Devon Scott

No. 23 – Diablos Rojos del México
- Position: Power forward / center
- League: LNBP

Personal information
- Born: April 7, 1994 (age 32) Columbus, Ohio, U.S.
- Listed height: 6 ft 9 in (2.06 m)
- Listed weight: 225 lb (102 kg)

Career information
- High school: Northland (Columbus, Ohio)
- College: Dayton (2012–2015); Philander Smith (2015–2016);
- NBA draft: 2016: undrafted
- Playing career: 2016–present

Career history
- 2016–2017: Wellington Basketball Club
- 2017–2018: CEB Puerto Montt
- 2018: Super City Rangers
- 2018: Ohio Bootleggers
- 2018–2019: Club Deportivo Hispano Americano
- 2019–2020: Minas Tênis Clube
- 2020: Hapoel Eilat
- 2020–2021: Ironi Nahariya
- 2021: Incheon Electroland Elephants
- 2021–2022: Basket Torino
- 2022: Indios de San Francisco de Macorís
- 2022: Fuerza Regia de Monterrey
- 2022: San Miguel Beermen
- 2023: Daegu KOGAS Pegasus
- 2024: Flamengo
- 2024–2025: Bishrelt Metal
- 2025: Ceisc União Corinthians
- 2026–present: Diablos Rojos del México

Career highlights
- All-NBB Team (2020);

= Devon Scott (basketball) =

American basketball player (born 1994)

Devon Henry Scott (born April 7, 1994) is an American basketball player for Ceisc União Corinthians of Novo Basquete Brasil (NBB).
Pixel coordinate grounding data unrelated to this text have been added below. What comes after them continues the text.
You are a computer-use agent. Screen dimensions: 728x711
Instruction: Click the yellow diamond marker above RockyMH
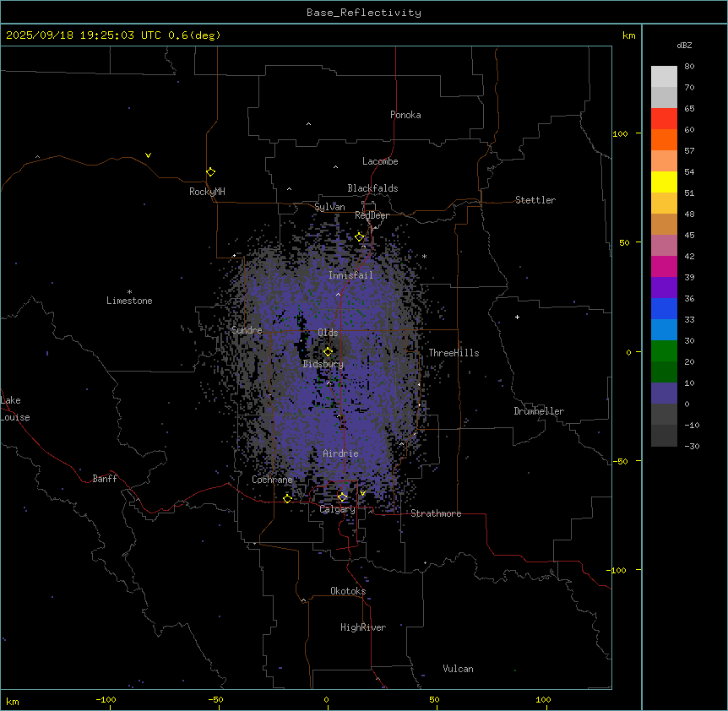(210, 171)
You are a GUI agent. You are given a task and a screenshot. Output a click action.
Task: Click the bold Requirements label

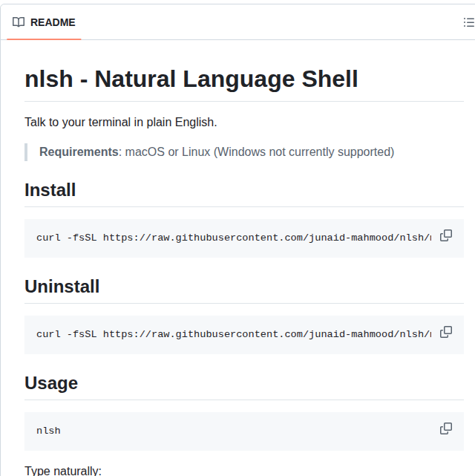click(79, 152)
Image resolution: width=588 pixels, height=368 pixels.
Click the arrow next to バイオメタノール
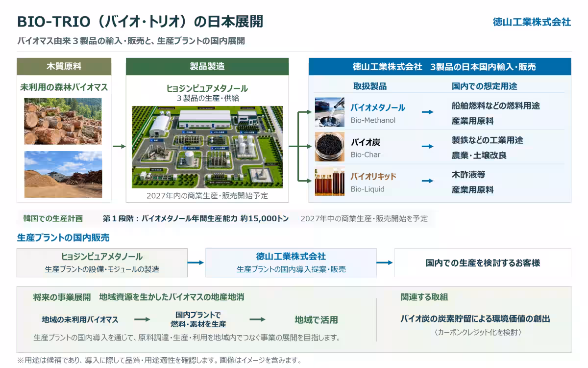[x=428, y=112]
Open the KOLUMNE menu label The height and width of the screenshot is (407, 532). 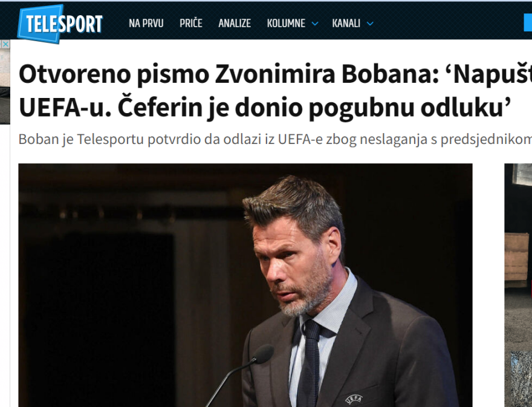coord(286,24)
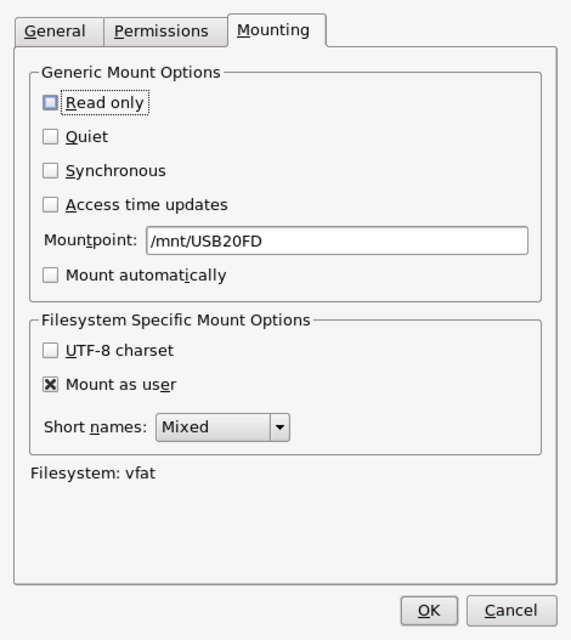This screenshot has height=640, width=571.
Task: Switch to the General tab
Action: coord(59,32)
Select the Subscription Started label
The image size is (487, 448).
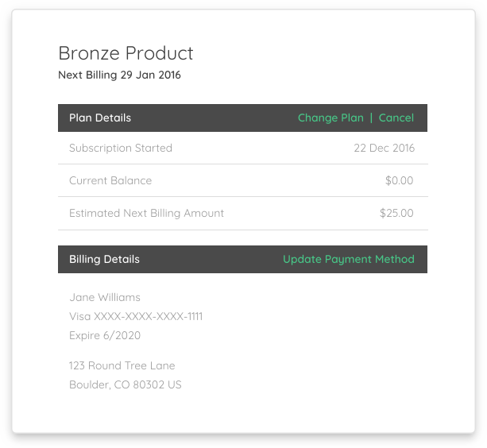(x=121, y=149)
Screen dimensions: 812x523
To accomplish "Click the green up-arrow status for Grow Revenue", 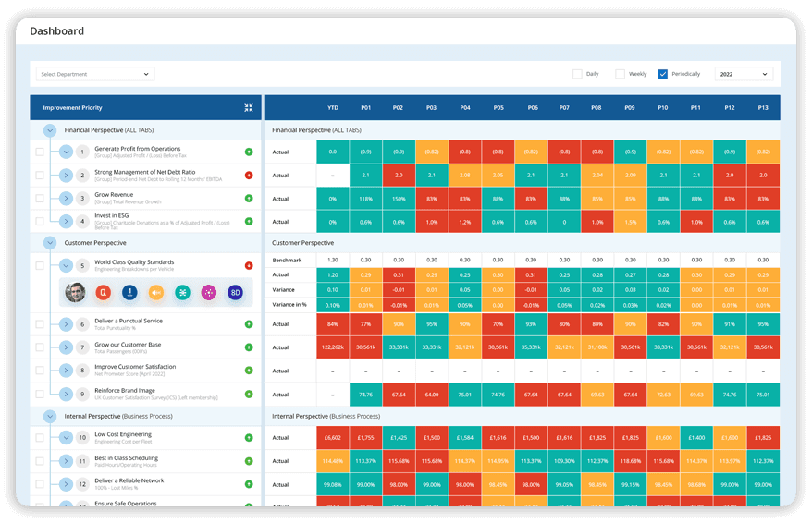I will click(x=249, y=198).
He is a 6 ft 9 in (206 m), 215 lb (98 kg) forward/center.

==Basketball career==
In the Amateur Athletic Union, Scott played for the 17U All-Ohio Red team that won the 2011 AAU national championship. In 2014-15 he averaged 9.1 points and 7.4 rebounds per game.

Scott attended Northland High School ('12) in Columbus. As a junior, he averaged 11.5 points, 9.9 rebounds, and 2.3 blocked shots per game. As a senior, he averaged 17.2 points per game, and was named Division I Second Team All-Ohio and First Team All-District.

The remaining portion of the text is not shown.